Senator Abubakar Kyari, the Minister of Agriculture and Food Security, ascribes the increase in food inflation to the Covid-19 pandemic-related supply chain interruptions, flooding, insecurity, depletion of food stocks, and depreciation of the currency.

Economist and market expert Mosope Arubayi claims that those with lower incomes are suffering the most, as their household budgets are finding it difficult to keep up with the rising costs of food.

Massive nationwide demonstrations against the growing cost of living have been held, with the states of Niger, Kano, Kogi, and Ibadan among those involved. Businesses worry about a wave of truck thefts carrying food and raw materials to markets, and if nothing is done, there is danger that food inflation may lead to public upheaval.
Naira’s decline persists

A declining currency is the main cause of the problem. Since the currency peg ended last year, the value of the naira relative to the dollar has decreased by around 70%.
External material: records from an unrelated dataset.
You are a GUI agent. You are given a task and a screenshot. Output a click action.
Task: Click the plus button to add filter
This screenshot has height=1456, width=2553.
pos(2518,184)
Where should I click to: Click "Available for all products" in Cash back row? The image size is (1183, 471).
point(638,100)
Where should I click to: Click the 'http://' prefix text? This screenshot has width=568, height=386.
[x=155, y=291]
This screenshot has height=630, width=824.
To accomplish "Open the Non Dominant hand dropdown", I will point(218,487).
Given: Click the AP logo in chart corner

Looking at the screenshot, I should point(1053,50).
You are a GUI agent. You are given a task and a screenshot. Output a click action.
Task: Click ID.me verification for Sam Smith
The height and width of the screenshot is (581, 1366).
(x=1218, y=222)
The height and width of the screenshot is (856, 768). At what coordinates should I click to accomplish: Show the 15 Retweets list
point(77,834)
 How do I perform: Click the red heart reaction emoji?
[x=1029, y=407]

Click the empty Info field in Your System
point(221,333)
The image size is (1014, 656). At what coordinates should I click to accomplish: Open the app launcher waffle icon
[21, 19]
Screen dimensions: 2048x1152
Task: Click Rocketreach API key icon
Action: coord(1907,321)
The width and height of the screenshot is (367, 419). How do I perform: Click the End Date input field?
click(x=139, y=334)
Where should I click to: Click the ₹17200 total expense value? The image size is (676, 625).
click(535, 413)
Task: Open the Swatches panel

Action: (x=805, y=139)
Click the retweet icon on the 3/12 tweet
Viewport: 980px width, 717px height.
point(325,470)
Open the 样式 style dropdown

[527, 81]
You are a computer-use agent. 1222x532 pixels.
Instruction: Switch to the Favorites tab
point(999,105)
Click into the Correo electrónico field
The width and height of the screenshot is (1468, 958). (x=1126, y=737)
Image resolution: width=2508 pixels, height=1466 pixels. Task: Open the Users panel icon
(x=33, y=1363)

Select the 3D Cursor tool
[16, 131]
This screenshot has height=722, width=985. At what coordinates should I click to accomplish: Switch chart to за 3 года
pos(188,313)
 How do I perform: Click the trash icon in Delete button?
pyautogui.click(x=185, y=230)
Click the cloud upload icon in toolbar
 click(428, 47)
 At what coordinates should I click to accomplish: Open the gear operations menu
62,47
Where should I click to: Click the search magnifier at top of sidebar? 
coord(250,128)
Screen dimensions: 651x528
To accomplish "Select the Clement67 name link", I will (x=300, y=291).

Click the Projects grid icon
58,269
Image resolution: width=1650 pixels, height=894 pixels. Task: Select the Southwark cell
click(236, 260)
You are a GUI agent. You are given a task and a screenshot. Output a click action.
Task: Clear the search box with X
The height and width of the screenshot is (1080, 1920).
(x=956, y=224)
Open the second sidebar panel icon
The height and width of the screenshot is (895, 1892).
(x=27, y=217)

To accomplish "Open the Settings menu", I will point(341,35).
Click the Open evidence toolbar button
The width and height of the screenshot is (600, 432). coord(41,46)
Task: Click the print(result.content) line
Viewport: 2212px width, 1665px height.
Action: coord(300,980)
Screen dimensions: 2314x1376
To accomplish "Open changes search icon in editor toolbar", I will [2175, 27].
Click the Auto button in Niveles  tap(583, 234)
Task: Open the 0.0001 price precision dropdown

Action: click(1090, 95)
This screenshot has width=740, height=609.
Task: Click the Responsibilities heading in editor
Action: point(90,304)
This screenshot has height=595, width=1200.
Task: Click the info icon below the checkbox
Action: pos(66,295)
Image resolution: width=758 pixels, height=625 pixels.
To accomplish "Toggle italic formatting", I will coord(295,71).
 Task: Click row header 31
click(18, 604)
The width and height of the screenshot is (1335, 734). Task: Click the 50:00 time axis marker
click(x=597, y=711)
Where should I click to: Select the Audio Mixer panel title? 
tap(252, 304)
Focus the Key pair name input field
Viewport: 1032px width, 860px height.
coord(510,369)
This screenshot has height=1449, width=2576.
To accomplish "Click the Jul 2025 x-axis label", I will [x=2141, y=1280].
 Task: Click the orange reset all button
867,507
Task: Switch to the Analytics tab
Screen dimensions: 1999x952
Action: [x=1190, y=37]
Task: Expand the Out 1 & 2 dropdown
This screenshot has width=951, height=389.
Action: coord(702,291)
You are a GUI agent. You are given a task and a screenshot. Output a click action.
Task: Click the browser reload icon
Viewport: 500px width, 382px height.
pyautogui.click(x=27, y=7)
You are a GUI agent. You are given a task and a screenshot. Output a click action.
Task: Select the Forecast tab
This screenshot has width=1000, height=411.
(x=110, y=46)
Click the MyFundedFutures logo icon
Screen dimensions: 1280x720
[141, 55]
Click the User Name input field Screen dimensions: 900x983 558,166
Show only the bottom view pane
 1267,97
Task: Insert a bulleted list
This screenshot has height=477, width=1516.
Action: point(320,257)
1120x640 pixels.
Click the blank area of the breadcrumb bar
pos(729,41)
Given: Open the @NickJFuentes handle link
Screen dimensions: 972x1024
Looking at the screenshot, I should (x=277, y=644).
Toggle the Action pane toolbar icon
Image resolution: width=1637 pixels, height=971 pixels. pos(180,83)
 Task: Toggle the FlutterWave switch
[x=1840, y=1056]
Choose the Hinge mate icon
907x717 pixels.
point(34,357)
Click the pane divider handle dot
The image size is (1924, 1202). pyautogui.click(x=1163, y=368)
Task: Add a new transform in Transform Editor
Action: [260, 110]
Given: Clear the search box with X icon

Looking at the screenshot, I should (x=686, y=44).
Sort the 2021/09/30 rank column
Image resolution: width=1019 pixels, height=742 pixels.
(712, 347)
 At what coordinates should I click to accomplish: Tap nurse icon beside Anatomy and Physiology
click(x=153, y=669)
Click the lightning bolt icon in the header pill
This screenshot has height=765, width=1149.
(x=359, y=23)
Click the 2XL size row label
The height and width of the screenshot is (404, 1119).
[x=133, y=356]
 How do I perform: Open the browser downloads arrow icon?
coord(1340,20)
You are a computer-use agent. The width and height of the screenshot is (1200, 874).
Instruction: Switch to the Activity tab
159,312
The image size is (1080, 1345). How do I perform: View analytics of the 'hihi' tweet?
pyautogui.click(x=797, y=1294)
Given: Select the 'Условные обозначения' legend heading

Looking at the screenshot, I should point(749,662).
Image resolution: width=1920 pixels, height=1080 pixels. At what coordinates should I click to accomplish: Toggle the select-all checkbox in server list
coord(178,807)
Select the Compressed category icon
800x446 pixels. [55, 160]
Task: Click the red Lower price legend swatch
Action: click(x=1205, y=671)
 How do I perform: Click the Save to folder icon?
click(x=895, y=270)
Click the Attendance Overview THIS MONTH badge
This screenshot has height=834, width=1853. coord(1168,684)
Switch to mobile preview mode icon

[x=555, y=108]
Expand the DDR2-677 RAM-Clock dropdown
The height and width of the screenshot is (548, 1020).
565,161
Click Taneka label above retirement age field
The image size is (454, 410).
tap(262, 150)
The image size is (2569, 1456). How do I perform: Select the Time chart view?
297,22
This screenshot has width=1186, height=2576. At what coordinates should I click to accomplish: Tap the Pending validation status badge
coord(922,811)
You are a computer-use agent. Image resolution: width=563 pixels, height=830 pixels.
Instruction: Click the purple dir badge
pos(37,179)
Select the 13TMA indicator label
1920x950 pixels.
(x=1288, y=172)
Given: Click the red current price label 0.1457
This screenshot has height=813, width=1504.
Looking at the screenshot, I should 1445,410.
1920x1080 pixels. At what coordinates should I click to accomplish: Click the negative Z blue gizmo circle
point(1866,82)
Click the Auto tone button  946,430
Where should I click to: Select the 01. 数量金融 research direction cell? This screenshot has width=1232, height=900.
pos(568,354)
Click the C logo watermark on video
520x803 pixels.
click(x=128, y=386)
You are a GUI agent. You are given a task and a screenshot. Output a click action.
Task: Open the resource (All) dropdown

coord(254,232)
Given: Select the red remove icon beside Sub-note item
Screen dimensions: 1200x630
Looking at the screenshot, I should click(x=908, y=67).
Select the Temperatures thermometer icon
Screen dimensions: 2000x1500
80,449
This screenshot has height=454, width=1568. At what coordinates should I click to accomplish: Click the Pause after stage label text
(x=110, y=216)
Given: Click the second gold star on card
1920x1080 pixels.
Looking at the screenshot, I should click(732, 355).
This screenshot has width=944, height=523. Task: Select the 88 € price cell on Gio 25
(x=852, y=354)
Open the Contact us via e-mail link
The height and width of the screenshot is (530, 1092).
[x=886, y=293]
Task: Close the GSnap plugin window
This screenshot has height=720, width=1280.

The Tinubu administration has attempted to reduce the gap with the parallel market rate by devaluing the naira twice since June 2023, following years of artificial support provided by government policy. However, the government’s attempts to restructure the currency have made it worse than the Lebanese pound in terms of performance worldwide.

The significant depreciation of the local currency is typically accompanied by a rise in the price of imported products and services; hence, a weaker naira translates into higher costs for foreign food, gasoline, and machinery.

Nigeria’s annual inflation rate for imported food went from 18.49% in January 2023 to 26.29% in January 2024, according to CPI statistics from the National Bureau of Statistics.

Due to the conflict between Russia and Ukraine, disruptions in the supply chain during the Covid-19 pandemic, and border closures imposed by President Muhammadu Buhari’s previous administration in Nigeria, the cost of food imports has soared. The nation imports a substantial quantity of fish, milk, and wheat.

One of the main causes of inflation, particularly for farmers, has been the elimination of fuel subsidies worth billions of dollars per year.
According to the government, efforts are being made to address the exorbitant prices. The distribution of 42,000 metric tons of mixed grains has been announced by the Tinubu administration.

According to Vice President Kashim Shettima, grain and fertilizer will be supplied to homes and farmers in the near future by the government to increase the supply of food.

The government is also implementing targeted cash transfers, which provide $17 in monthly financial support to about 15 million people with lower incomes, in an effort to mitigate the impact on the most vulnerable households.